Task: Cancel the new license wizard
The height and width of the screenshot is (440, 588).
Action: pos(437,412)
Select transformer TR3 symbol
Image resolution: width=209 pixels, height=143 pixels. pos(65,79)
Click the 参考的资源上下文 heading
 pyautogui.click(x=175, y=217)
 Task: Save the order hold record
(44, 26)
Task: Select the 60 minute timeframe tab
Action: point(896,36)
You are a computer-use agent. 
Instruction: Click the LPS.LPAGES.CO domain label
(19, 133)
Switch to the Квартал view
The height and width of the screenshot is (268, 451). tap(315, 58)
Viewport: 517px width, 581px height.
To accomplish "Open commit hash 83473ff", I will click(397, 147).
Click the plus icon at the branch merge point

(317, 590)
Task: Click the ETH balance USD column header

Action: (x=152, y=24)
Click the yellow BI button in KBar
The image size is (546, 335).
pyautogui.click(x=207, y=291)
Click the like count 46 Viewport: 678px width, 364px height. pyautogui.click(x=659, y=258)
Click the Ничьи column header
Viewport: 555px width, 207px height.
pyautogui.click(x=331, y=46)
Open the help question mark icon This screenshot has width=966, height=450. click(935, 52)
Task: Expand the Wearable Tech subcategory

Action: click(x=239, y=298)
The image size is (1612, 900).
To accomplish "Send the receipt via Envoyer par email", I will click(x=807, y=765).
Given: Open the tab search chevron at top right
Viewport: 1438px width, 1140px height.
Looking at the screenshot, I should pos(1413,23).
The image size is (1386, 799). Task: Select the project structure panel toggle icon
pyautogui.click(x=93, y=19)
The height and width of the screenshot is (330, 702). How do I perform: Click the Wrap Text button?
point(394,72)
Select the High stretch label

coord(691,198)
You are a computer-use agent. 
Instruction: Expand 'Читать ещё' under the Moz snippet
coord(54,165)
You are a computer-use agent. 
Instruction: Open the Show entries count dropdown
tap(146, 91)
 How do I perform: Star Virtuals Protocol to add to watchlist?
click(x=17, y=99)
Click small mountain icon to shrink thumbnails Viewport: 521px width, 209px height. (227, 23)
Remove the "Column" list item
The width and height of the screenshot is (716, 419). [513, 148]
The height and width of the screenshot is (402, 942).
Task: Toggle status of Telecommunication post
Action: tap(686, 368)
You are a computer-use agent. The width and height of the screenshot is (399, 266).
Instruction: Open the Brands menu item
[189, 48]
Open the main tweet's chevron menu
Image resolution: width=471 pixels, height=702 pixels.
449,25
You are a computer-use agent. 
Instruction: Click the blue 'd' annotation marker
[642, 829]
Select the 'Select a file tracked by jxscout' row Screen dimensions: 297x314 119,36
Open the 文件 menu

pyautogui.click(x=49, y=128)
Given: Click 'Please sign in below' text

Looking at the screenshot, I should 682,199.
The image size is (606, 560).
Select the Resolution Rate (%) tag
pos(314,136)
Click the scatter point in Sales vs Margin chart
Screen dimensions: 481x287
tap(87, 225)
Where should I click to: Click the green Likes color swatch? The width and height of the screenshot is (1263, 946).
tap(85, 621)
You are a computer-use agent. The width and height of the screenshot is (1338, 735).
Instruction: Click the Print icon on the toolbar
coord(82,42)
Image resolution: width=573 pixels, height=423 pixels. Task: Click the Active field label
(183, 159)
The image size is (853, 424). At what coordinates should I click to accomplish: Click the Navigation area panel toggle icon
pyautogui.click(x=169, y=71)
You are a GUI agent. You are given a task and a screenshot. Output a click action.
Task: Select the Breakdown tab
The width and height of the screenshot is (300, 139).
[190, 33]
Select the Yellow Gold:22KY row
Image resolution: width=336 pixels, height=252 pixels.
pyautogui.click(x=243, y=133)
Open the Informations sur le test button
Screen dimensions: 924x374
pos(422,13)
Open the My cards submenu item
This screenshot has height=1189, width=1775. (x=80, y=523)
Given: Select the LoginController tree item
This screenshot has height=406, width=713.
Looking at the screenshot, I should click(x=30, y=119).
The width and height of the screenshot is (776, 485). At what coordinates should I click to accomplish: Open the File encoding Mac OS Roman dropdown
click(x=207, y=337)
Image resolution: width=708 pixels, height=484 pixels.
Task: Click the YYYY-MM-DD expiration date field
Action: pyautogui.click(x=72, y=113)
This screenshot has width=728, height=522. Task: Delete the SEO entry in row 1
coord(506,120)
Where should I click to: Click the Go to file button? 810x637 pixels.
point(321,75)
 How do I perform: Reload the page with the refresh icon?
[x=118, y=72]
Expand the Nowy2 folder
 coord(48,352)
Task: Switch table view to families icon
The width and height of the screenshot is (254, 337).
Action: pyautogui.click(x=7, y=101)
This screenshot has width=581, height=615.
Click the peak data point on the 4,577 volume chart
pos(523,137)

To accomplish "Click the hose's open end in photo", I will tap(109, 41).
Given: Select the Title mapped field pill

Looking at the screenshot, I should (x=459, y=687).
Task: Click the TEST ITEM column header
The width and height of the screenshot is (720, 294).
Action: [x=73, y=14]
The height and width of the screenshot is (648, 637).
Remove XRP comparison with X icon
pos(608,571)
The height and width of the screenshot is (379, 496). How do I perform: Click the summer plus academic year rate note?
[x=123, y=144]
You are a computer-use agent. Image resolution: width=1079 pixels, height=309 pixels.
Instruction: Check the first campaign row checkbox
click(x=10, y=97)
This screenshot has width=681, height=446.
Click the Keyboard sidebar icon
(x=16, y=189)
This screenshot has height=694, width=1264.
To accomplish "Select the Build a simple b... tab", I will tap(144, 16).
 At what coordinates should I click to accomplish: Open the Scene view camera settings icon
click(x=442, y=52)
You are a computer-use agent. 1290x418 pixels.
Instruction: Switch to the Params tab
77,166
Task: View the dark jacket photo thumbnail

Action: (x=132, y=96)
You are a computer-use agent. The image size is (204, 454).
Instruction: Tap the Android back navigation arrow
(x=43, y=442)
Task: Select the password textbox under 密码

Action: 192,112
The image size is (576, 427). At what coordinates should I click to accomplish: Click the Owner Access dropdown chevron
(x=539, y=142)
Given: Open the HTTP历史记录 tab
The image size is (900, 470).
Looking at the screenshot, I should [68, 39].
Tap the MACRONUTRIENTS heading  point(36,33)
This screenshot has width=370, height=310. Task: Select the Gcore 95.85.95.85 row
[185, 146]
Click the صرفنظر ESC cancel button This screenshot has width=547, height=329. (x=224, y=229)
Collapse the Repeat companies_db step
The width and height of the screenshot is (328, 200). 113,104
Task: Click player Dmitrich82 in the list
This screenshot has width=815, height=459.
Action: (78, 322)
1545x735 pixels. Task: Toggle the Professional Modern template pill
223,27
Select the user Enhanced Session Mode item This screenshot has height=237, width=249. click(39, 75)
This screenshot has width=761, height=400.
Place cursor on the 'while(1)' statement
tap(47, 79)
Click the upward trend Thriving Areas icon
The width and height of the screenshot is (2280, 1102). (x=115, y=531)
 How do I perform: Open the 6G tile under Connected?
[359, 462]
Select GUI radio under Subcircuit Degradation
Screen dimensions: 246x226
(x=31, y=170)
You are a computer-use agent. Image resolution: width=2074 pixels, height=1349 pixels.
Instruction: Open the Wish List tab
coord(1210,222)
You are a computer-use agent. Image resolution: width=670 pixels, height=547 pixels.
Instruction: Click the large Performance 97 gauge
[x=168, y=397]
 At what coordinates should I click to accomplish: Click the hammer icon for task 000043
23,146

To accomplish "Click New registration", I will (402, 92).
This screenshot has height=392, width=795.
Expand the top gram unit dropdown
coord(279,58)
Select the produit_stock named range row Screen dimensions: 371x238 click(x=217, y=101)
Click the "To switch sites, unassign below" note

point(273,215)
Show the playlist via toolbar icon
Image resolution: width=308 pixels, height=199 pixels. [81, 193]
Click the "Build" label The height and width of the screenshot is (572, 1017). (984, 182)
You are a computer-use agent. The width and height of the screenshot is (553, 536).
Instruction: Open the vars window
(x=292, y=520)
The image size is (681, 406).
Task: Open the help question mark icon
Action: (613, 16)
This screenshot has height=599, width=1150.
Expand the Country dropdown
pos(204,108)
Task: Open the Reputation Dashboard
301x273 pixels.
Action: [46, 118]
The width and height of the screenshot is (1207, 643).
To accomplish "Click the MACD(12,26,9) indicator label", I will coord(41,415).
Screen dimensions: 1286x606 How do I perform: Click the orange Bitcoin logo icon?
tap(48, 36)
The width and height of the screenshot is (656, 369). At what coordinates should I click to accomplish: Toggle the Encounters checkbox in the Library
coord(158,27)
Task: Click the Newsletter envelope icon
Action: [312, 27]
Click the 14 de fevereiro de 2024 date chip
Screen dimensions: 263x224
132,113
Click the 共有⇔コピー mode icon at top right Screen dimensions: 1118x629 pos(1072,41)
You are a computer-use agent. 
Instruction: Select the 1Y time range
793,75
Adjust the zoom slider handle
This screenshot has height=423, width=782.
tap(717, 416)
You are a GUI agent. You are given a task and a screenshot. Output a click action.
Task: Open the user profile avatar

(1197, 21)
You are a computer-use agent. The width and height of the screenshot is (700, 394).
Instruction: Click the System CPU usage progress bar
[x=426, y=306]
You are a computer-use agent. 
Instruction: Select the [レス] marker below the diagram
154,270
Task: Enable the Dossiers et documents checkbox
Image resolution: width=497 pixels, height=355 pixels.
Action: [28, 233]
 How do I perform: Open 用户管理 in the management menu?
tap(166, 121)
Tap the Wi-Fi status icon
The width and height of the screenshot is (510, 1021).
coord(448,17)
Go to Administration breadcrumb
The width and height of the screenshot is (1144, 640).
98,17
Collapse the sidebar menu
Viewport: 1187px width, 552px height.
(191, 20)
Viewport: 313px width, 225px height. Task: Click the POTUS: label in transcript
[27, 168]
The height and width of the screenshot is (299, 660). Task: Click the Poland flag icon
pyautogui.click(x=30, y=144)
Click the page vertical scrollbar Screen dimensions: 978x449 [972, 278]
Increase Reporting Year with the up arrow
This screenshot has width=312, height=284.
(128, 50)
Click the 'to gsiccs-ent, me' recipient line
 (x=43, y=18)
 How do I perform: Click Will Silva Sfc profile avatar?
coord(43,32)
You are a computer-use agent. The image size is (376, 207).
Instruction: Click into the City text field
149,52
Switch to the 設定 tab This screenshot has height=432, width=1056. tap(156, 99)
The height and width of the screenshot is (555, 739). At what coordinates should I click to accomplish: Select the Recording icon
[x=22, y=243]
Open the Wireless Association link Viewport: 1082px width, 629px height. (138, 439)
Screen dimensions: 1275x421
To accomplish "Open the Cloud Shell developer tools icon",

◆ **WHAT IS REQUIRED**
Reproduce the listing from the line containing "The height and width of the screenshot is (299, 660)." through the line containing "coord(43,32)", requests included, and lower every coordinate in the answers by 75.

◆ **COMPLETED EXERCISE**
The height and width of the screenshot is (299, 660). Task: Click the Poland flag icon
pyautogui.click(x=-45, y=69)
Click the page vertical scrollbar Screen dimensions: 978x449 [897, 203]
Increase Reporting Year with the up arrow
This screenshot has width=312, height=284.
(53, -25)
Click the 'to gsiccs-ent, me' recipient line
 (x=-32, y=-57)
 How do I perform: Click Will Silva Sfc profile avatar?
coord(-32,-43)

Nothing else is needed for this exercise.